There are two main components to HDFS: NameNode and DataNode. NameNode serves as the master node that stores the location/addresses of the chunks of data stores in different machines/servers. DataNode, however, actually contains the chunked out data. The data in DataNode is replicated on several machines in order to serve as a backup in the event of a node failure.

3. MapReduce

The MapReduce module operates on two main worker nodes: Map and Reduce. On top of the Map and Reduce workers sits a MasterNode that schedules tasks on the workers. Map workers fetch raw data from the file system, organize it systematically in subsequent partitions, and pass it into a buffer. Reduce workers get the mapped data from the buffer and aggregate it according to a particular format given by the MasterNode. By the end of the procedure, the data is organized into an easily readable and manageable form.

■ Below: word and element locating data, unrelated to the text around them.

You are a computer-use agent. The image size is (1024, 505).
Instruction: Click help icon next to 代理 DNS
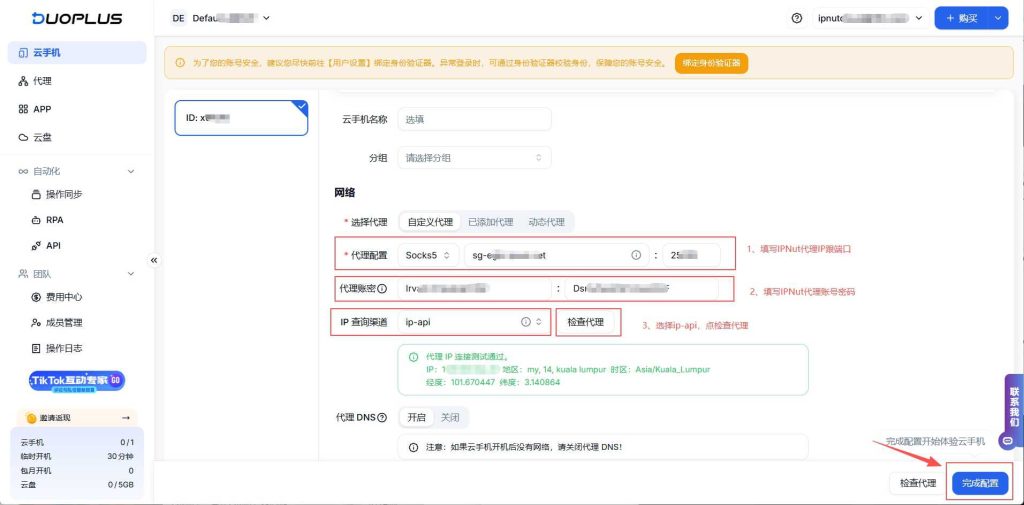[x=382, y=417]
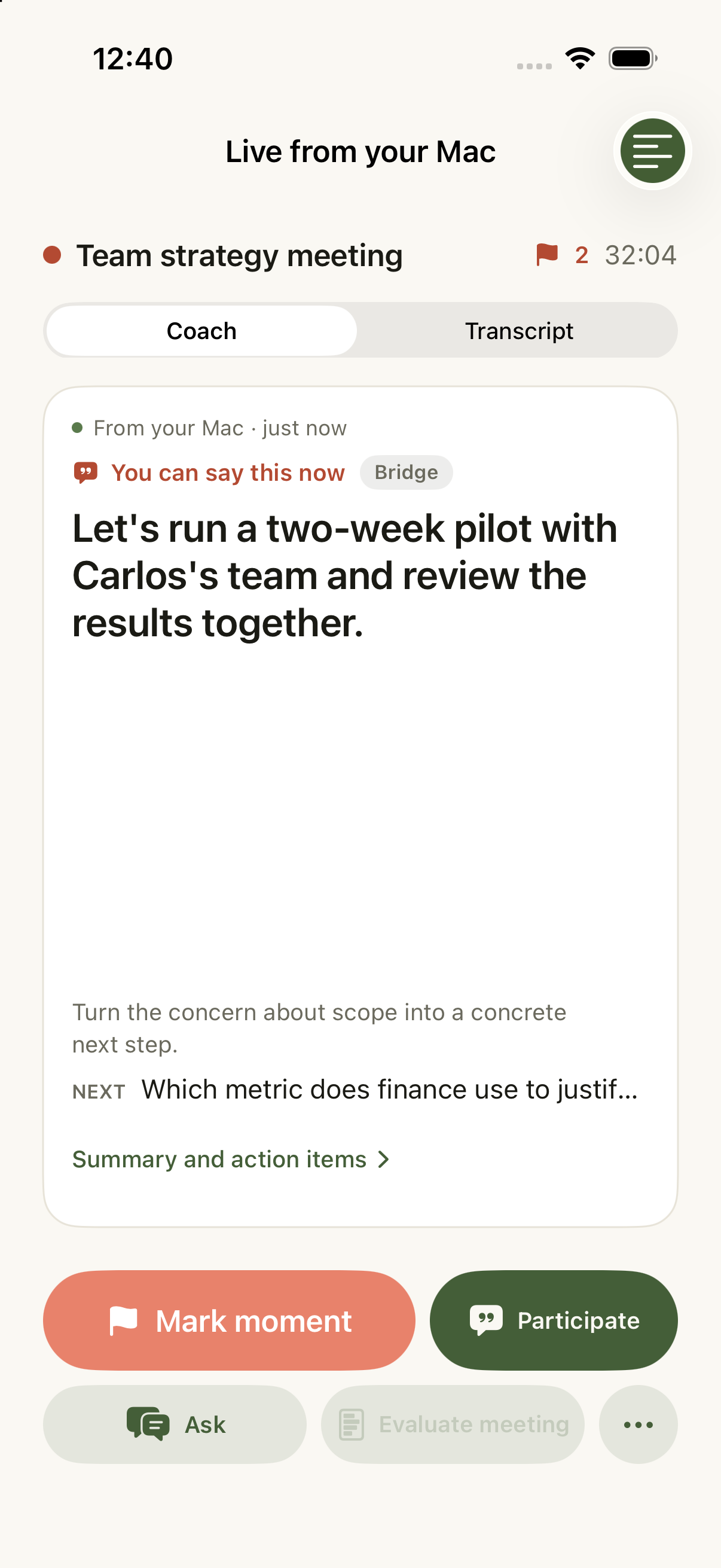Tap the Ask chat bubbles icon
The image size is (721, 1568).
point(148,1424)
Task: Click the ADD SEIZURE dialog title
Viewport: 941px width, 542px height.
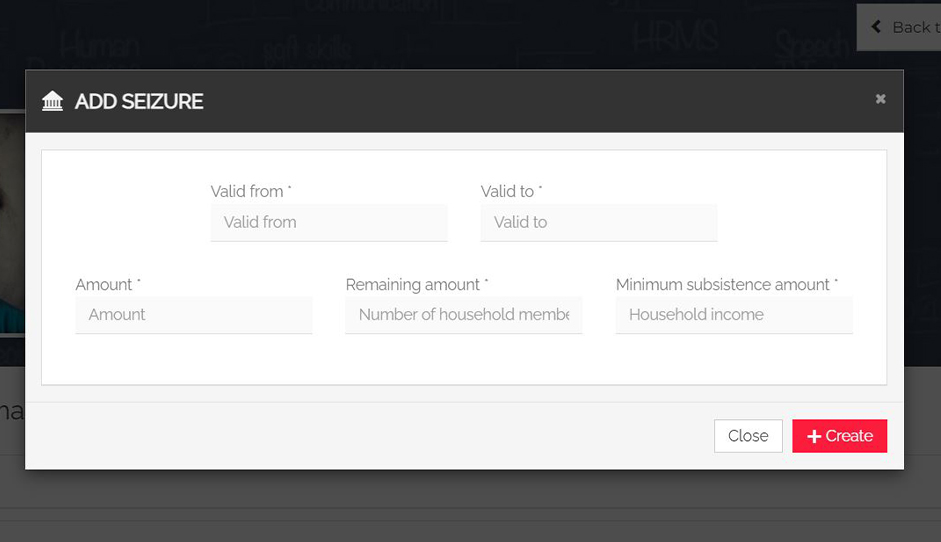Action: pyautogui.click(x=139, y=101)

4. Hadoop Yet Another Resource Negotiator (YARN)

YARN is Hadoop’s resource manager and job scheduler. YARN was introduced in Hadoop 2.0 to separate the resource management layer from the processing layer. YARN thrives on three main components: Client, Resource Manager, and Node Manager:

Client forwards jobs to the Resource Manager.
Resource Manager governs all the activities and serves as a master daemon to YARN. It first schedules tasks and allocates resources to the Node Manager and then it connects applications and monitors its health to restart it if the need arises.
Node Manager takes care of the individual node in the YARN architecture. It monitors health, manages resources, logs necessary metrics, and reports to the Resource Manager.